The day after the tragic event this article from News24 by Verashni Pillay with the title "Freak wave 'totally unforeseen'" was shown up on the internet. Here are some useful quotes:

Cape Town - The "freak" wave that capsized a shark diving boat on Sunday killing three tourists could not have been predicted, according to experts, despite the fact that the sea looked choppy to the untrained eye.

National Sea Rescue Institute (NSRI) spokesperson Craig Lambinon said the NSRI supported statements by White Shark Projects, the company which operated the boat, saying that the sea was flat.

"To our understanding it was relatively calm conditions yesterday," he told News24 on Monday, adding that shark diving in those conditions was not unusual.

It looks like the argument or discussion of the sea conditions has just started as

"Two metre swells and 10-15 knot winds sounds like rough seas," said Lambinon, referring to the weather conditions before the accident. "But that doesn't mean it was rough."

However eyewitnesses said the sea was choppy in contrast to statements from industry body, the Great White Shark Foundation, that the sea was "absolutely flat".

Marili Esterhuyse who was on the boat at the time with her boyfriend, Cheetahs' centre Hendrik Meyer, said that the sea was "turbulent" when the boat set off from Kleinbaai near Gansbaai early on Sunday morning.

An anonymous resident of Kleinbaai told Beeld that the sea was rougher than usual on the morning of the accident.

However Lambinon pointed out that to the untrained eye the sea may have looked choppy but was in fact calm enough.

"You've got to put it into perspective - how well does that person know the sea? What might be rough seas to one person might be calm seas to another."

While the argument seems to have centered on describing the sea condition as either "flat" or "choppy". To me that's just a non-issue. Even given the condition as "rough" or "turbulent" or "rougher than usual", the key point is that non of these condition will cause capsizing at any rate. So I have to agree with National Sea Rescue Institute (NSRI) spokesperson Craig Lambinon who emphasised that there was no way to anticipate the "freak" wave that capsized the boat, causing the three tourists to drown, and said that

"You have to be humble to the ocean, it's a place where the unknown happens."
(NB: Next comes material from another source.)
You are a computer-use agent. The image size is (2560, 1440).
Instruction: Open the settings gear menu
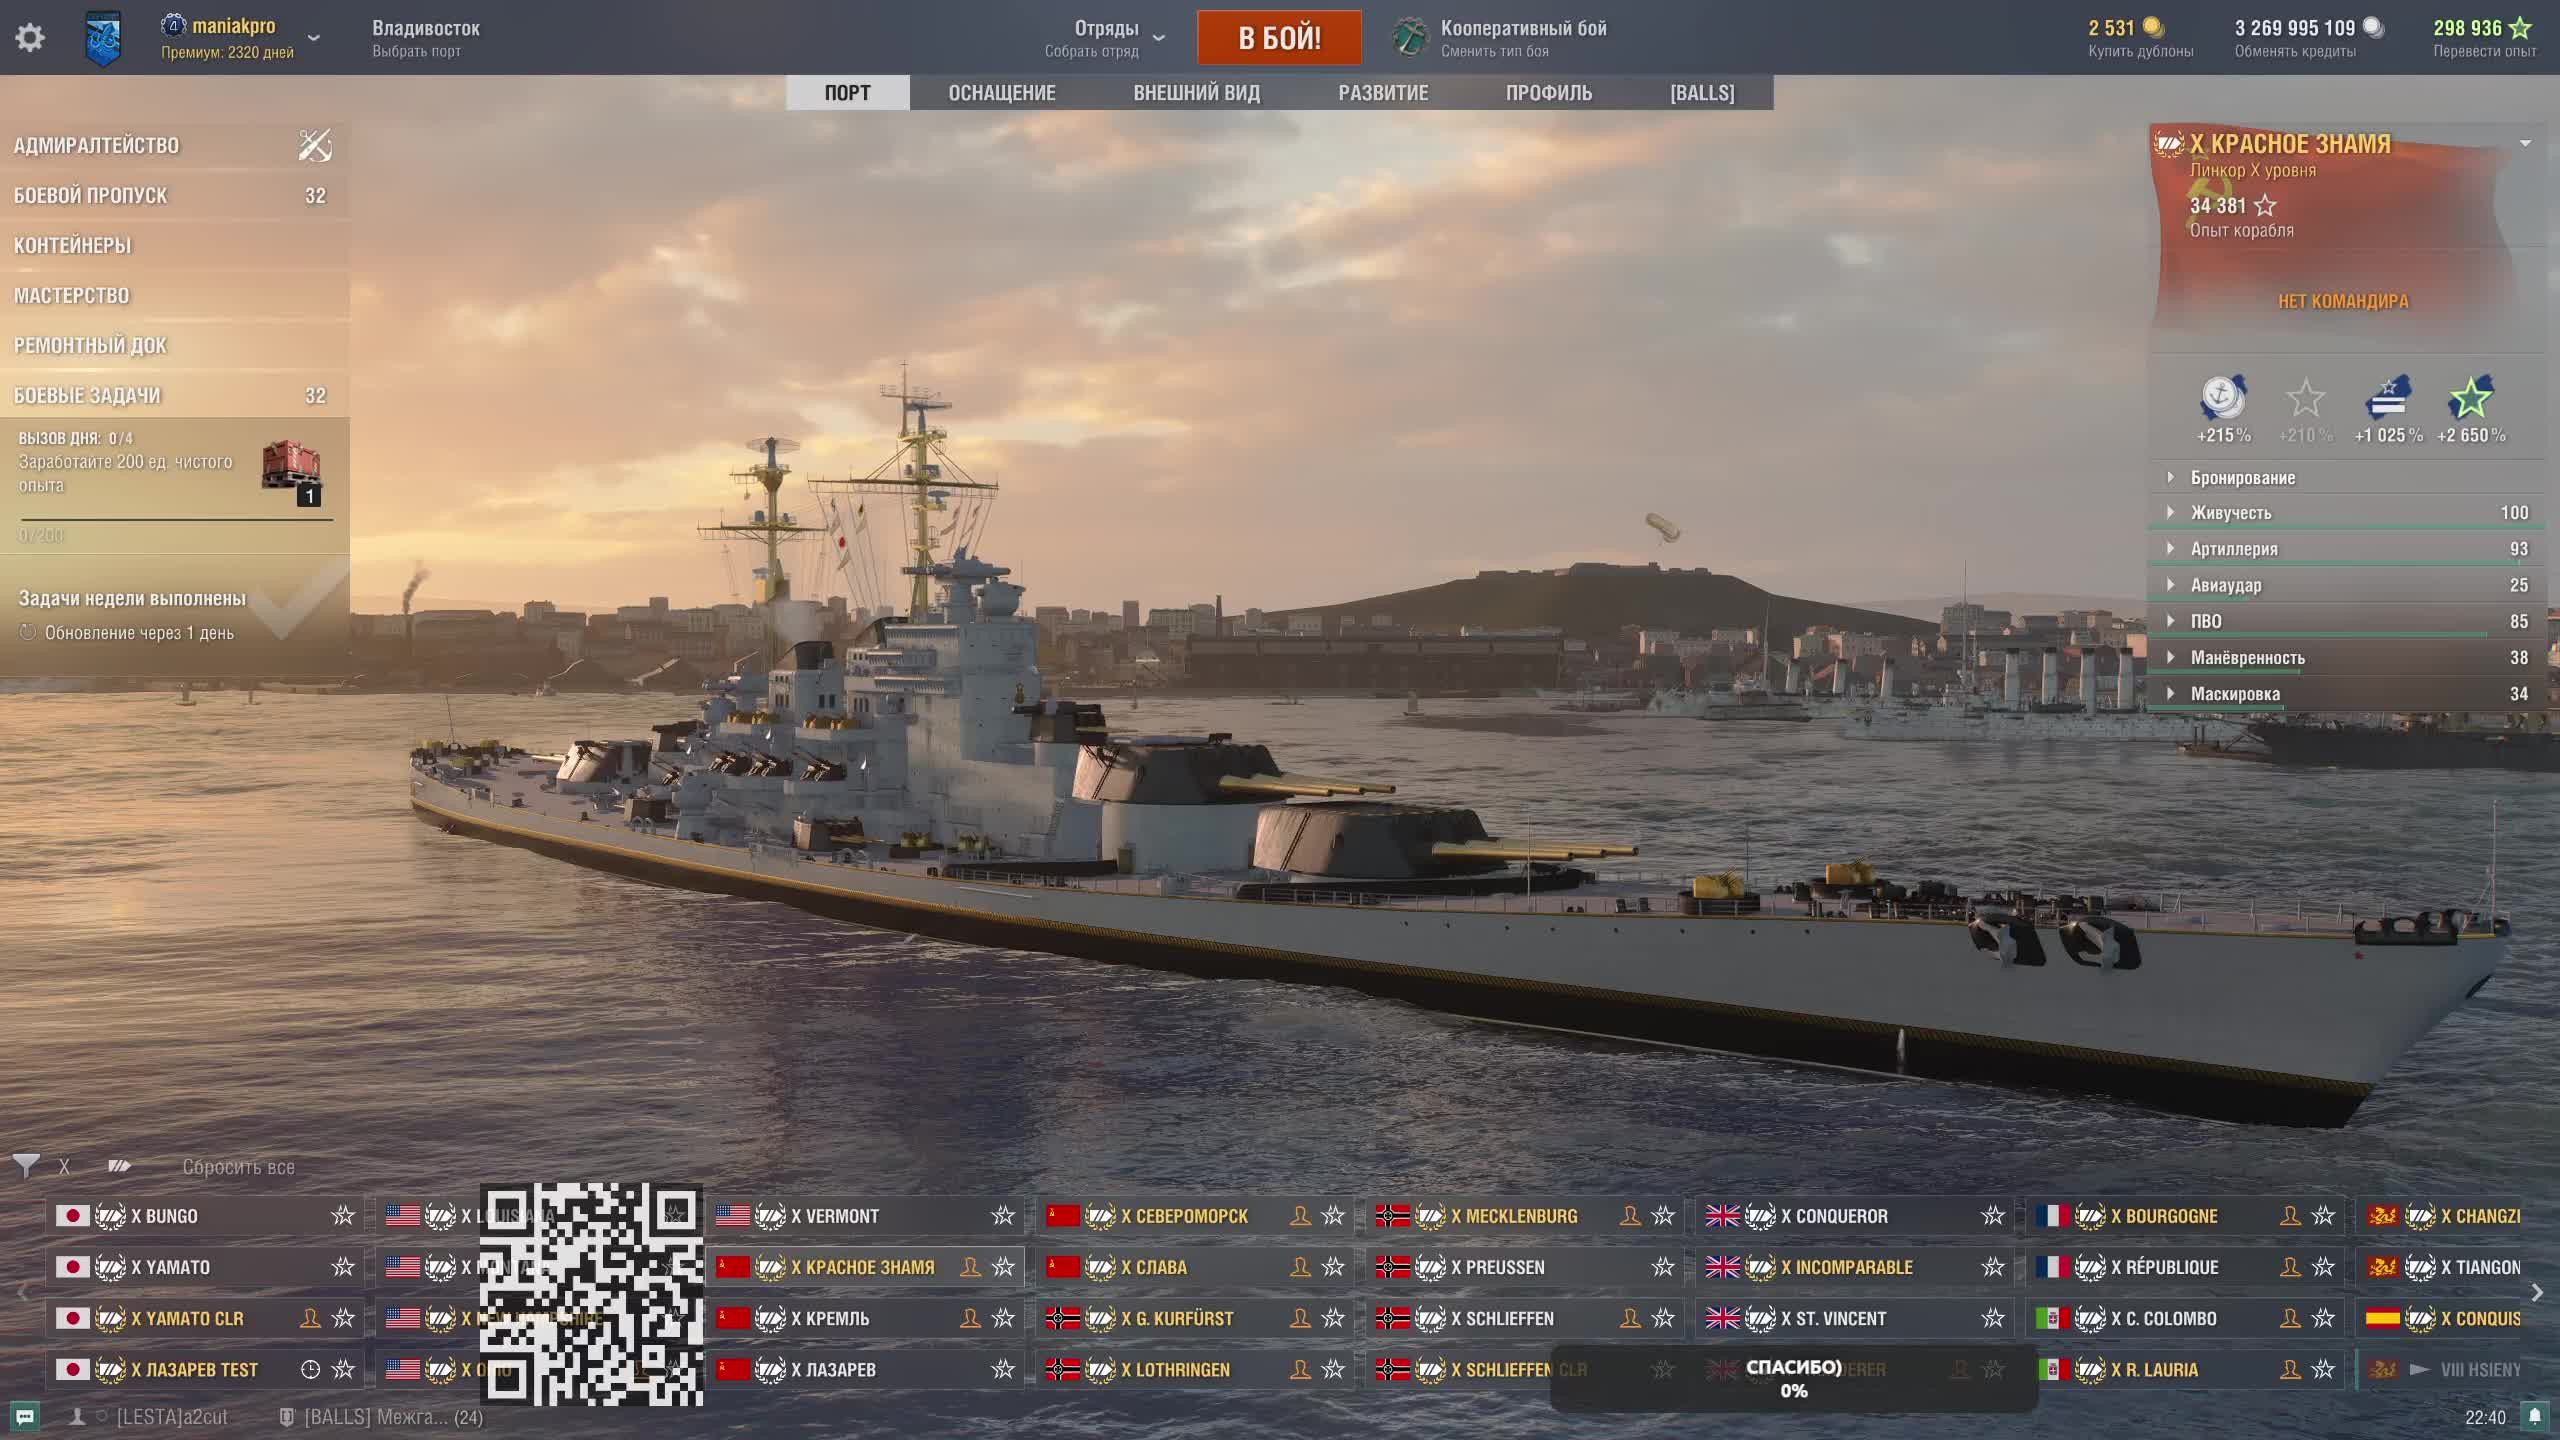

which is just a brilliant statement of fact that no one can dispute.


Update II:


Here are two accounts on the wave event from the ones who were there. First one in The Sun:
“I’ve never seen anything like that wave. Nothing in the world would have stood a chance, except maybe an ocean liner. We are lucky to be alive.”

“It looked like a freak wave, something like the wave on the video of the 2004 tsunami.

“The captain shouted for us to grab hold of something, which we did. You don’t even have time to think.

“I just tried to get to the surface. Fortunately another boat was there to rescue us by the time I did.”

Another from someone in another boat in the Manchester Evening News:
"Preparations were underway for the clients to go down into the cage when suddenly this wall of water just came out of nowhere.

"Our boat went on to its side, but the other one simply capsized, and people were in the water floundering about. We managed to get a number onboard, and I sent out a mayday.

"Rescue boats were on the scene very quickly, and I doubt anyone was in the water for more than two or three minutes or so."
According to The Sun, where the tragedy happened was around 100 miles offshore – in an area known as “The Great White Shark Capital of the World.”